[[ Records to use open ]]

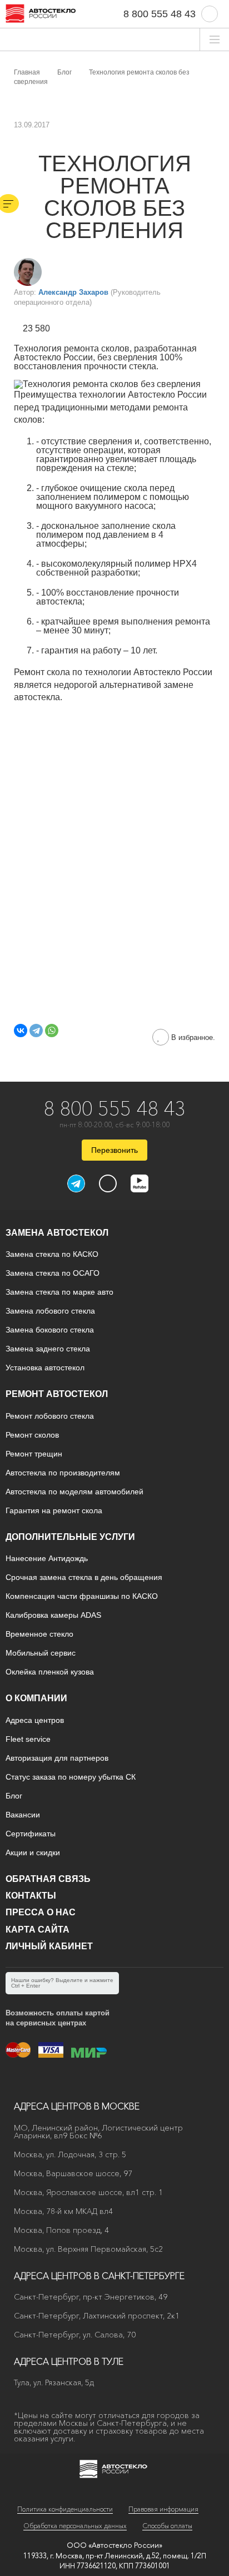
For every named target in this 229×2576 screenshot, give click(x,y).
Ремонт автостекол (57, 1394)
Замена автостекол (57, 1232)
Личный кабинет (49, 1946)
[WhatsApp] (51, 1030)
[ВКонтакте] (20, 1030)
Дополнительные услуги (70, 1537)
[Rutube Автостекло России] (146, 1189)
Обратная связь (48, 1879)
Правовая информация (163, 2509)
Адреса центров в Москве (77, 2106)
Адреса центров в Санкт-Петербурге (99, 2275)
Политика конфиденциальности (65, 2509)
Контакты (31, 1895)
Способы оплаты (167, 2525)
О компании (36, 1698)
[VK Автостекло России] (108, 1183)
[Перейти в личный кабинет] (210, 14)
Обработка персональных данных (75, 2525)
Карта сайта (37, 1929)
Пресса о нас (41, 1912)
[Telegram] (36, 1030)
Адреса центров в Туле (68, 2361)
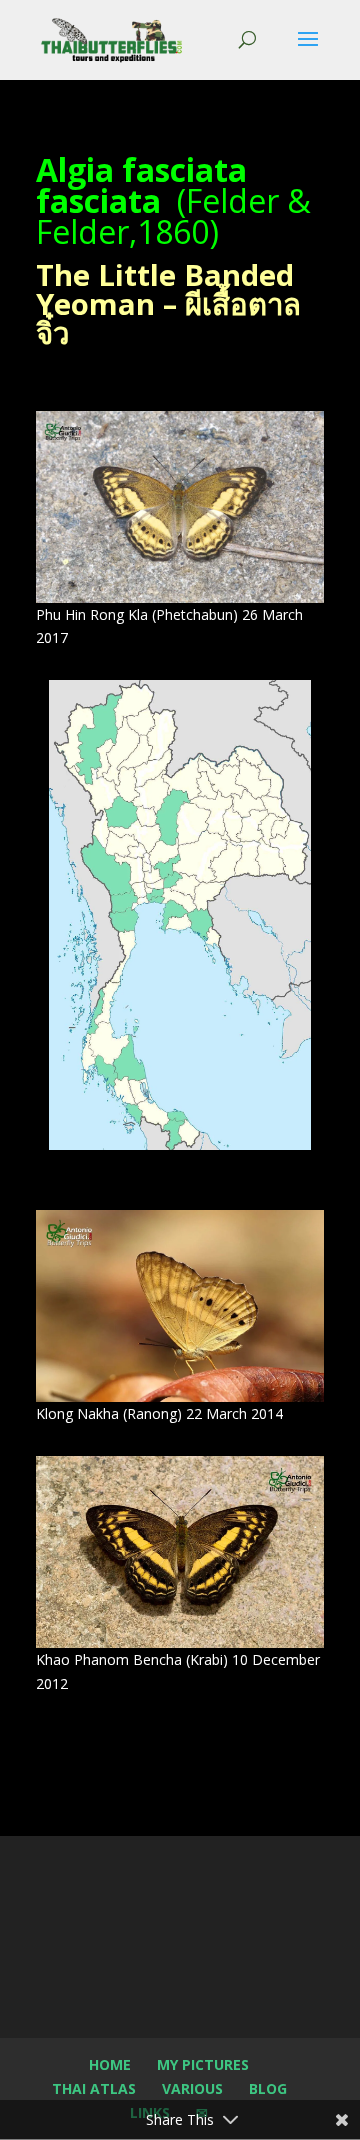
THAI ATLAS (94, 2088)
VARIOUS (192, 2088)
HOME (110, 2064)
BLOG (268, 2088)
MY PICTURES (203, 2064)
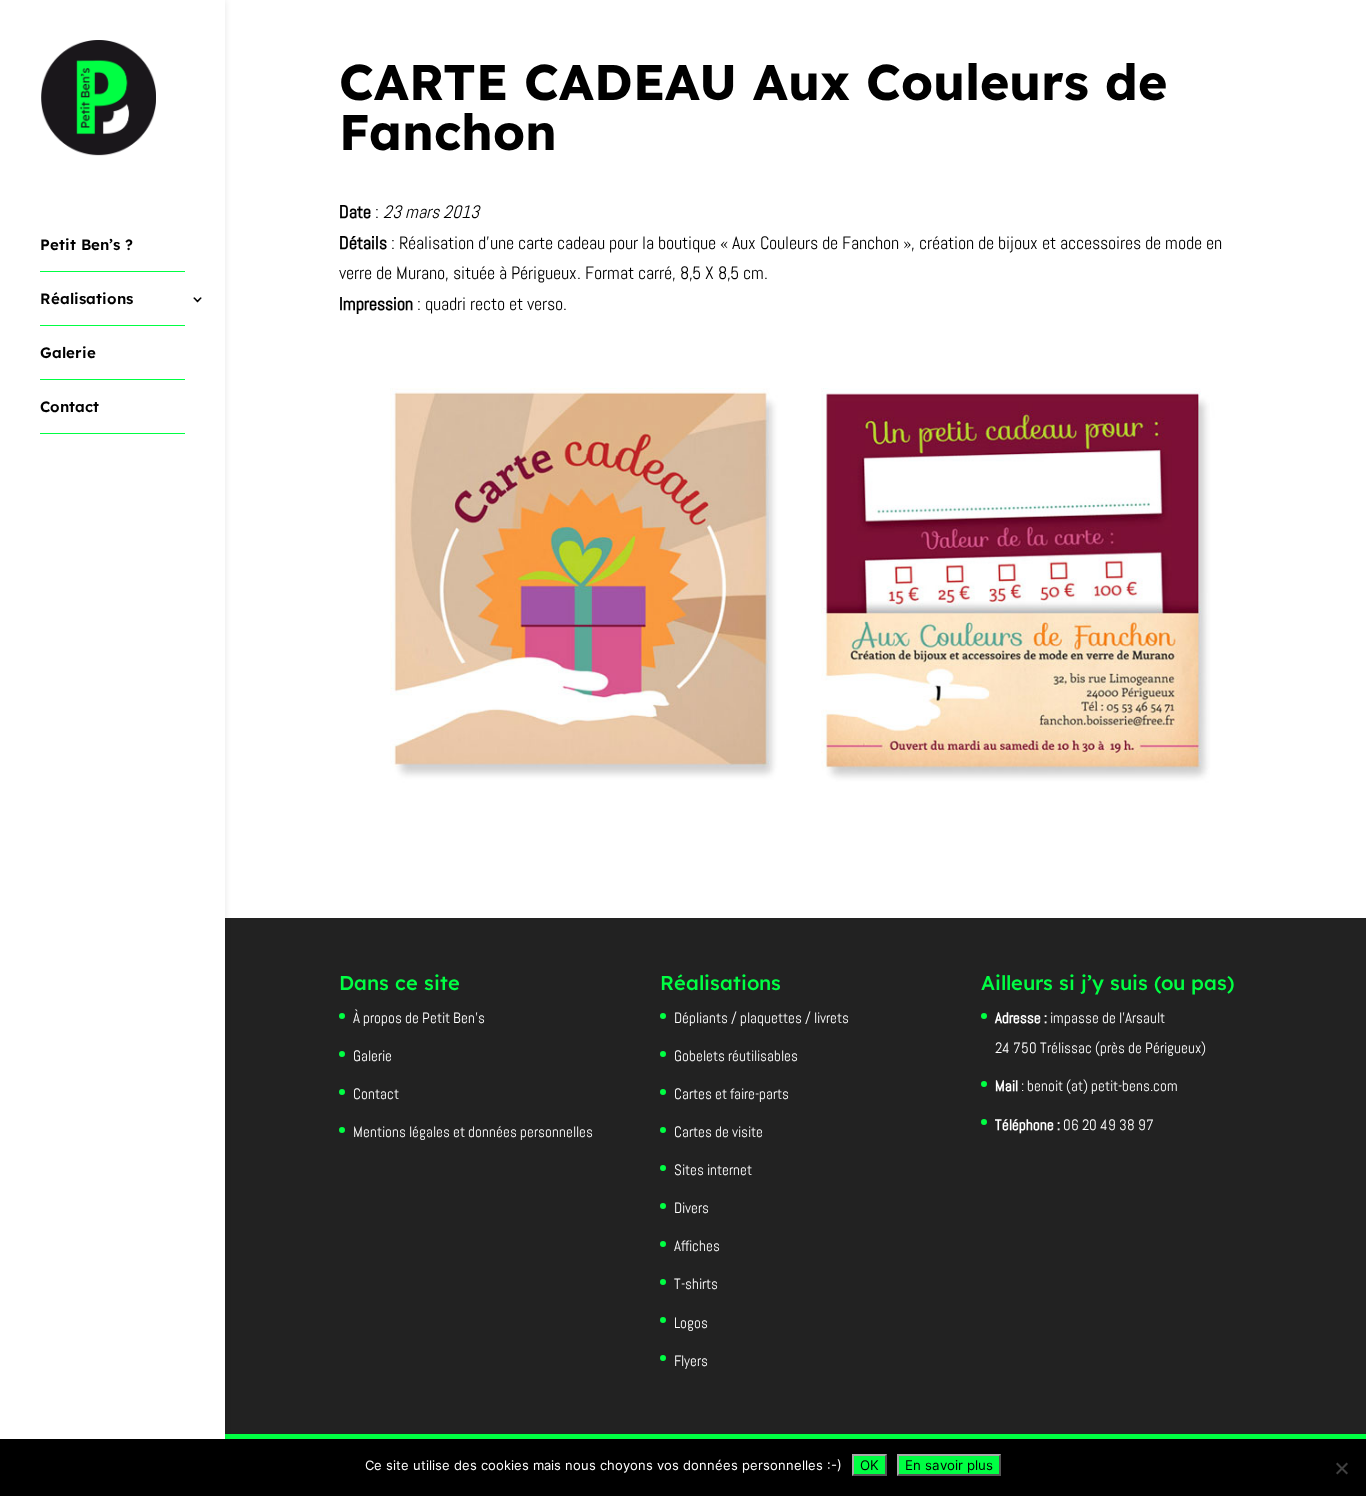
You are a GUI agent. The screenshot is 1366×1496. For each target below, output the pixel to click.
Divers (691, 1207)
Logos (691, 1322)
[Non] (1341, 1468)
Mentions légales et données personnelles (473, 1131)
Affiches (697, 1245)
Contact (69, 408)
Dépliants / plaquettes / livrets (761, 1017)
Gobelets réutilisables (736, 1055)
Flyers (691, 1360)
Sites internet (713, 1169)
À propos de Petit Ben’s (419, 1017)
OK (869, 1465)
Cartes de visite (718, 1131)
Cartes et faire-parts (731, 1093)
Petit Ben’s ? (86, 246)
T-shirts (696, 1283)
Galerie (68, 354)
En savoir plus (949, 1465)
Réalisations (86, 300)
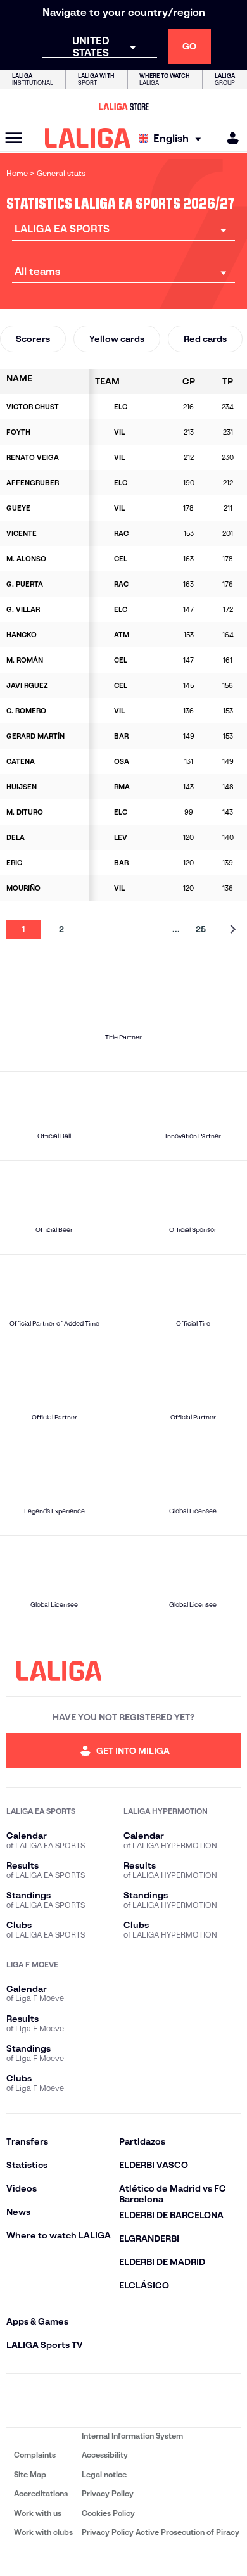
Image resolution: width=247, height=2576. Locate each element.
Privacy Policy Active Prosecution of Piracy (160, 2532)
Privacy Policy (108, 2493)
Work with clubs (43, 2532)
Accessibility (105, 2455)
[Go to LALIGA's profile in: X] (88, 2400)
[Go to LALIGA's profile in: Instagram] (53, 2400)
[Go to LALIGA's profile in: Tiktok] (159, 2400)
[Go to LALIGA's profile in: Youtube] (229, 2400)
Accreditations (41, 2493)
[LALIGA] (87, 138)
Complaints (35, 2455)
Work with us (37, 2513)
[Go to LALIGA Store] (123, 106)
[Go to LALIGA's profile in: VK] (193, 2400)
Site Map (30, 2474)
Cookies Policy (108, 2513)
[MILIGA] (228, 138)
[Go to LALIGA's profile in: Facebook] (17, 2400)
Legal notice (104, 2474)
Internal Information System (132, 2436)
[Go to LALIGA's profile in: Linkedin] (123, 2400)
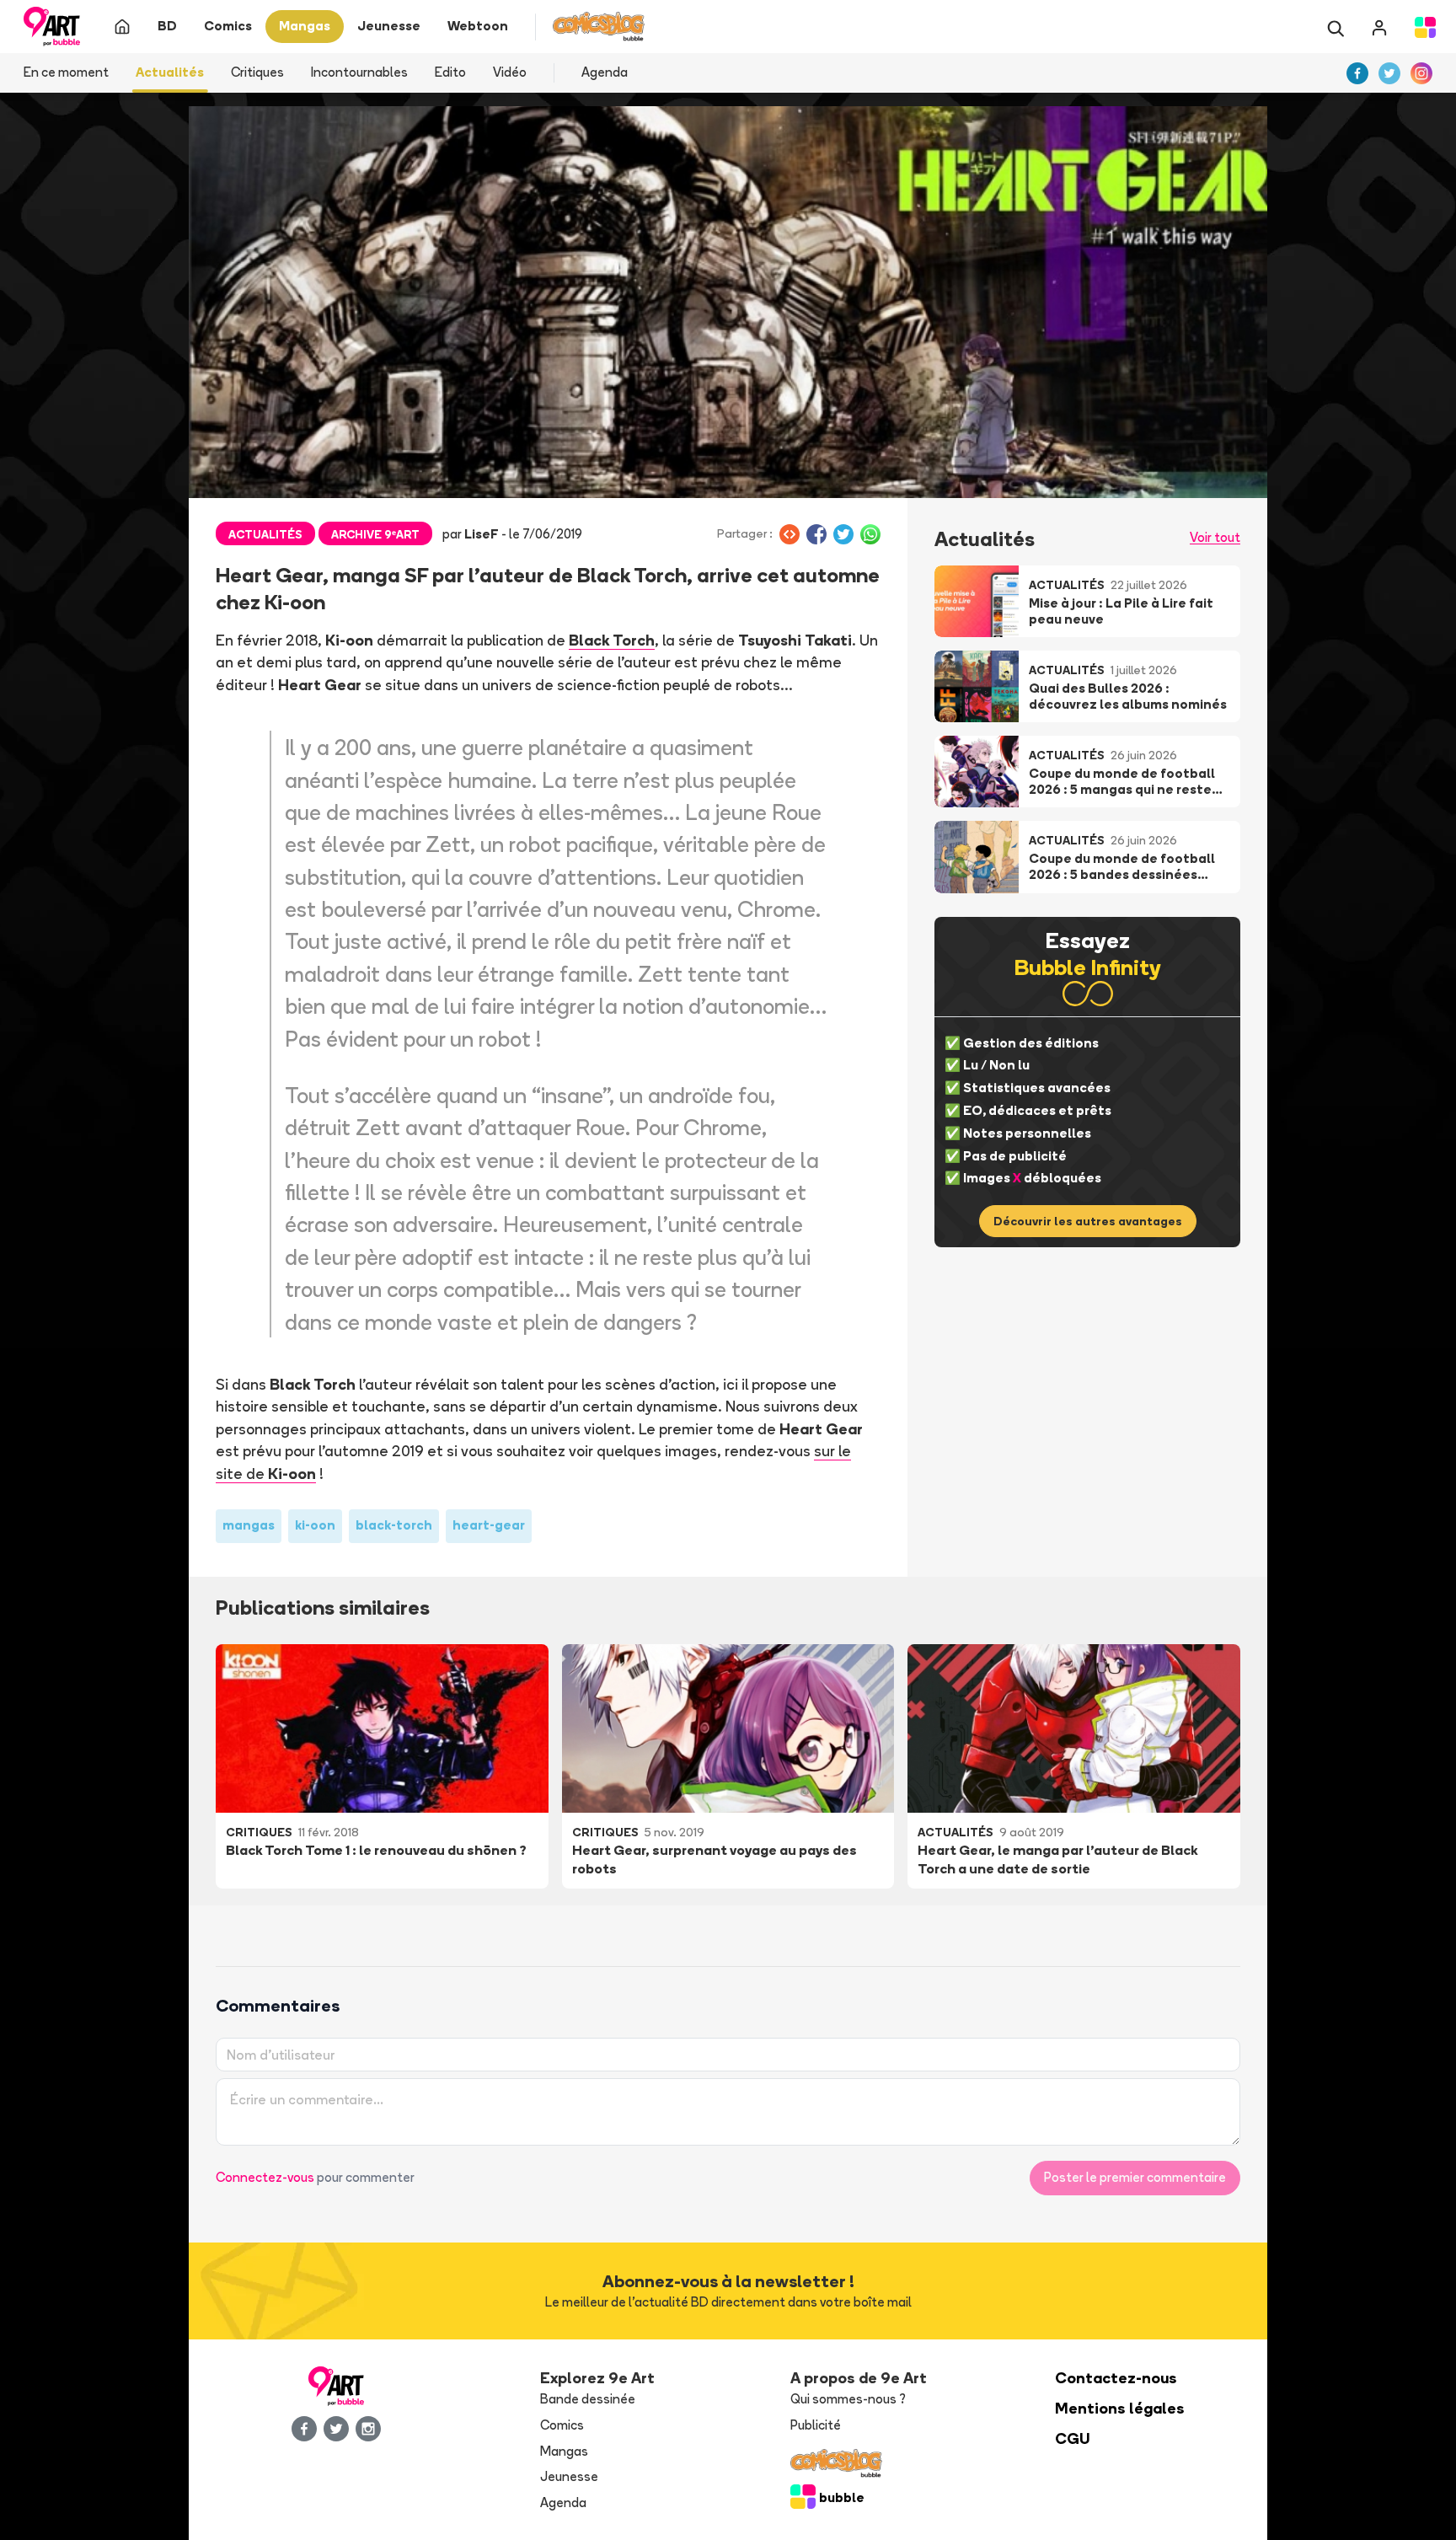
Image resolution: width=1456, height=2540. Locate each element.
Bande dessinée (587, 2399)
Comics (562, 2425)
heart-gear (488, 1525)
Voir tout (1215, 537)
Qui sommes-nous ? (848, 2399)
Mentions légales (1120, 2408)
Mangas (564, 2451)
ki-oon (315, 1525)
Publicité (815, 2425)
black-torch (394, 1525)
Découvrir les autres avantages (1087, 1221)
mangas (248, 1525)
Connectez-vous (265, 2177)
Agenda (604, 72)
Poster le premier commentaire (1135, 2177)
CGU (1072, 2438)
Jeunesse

[[ Records to use closed ]]

Work required:
Tally the lines in the listing that hold "click" and report the number alone.

Exercise response:
2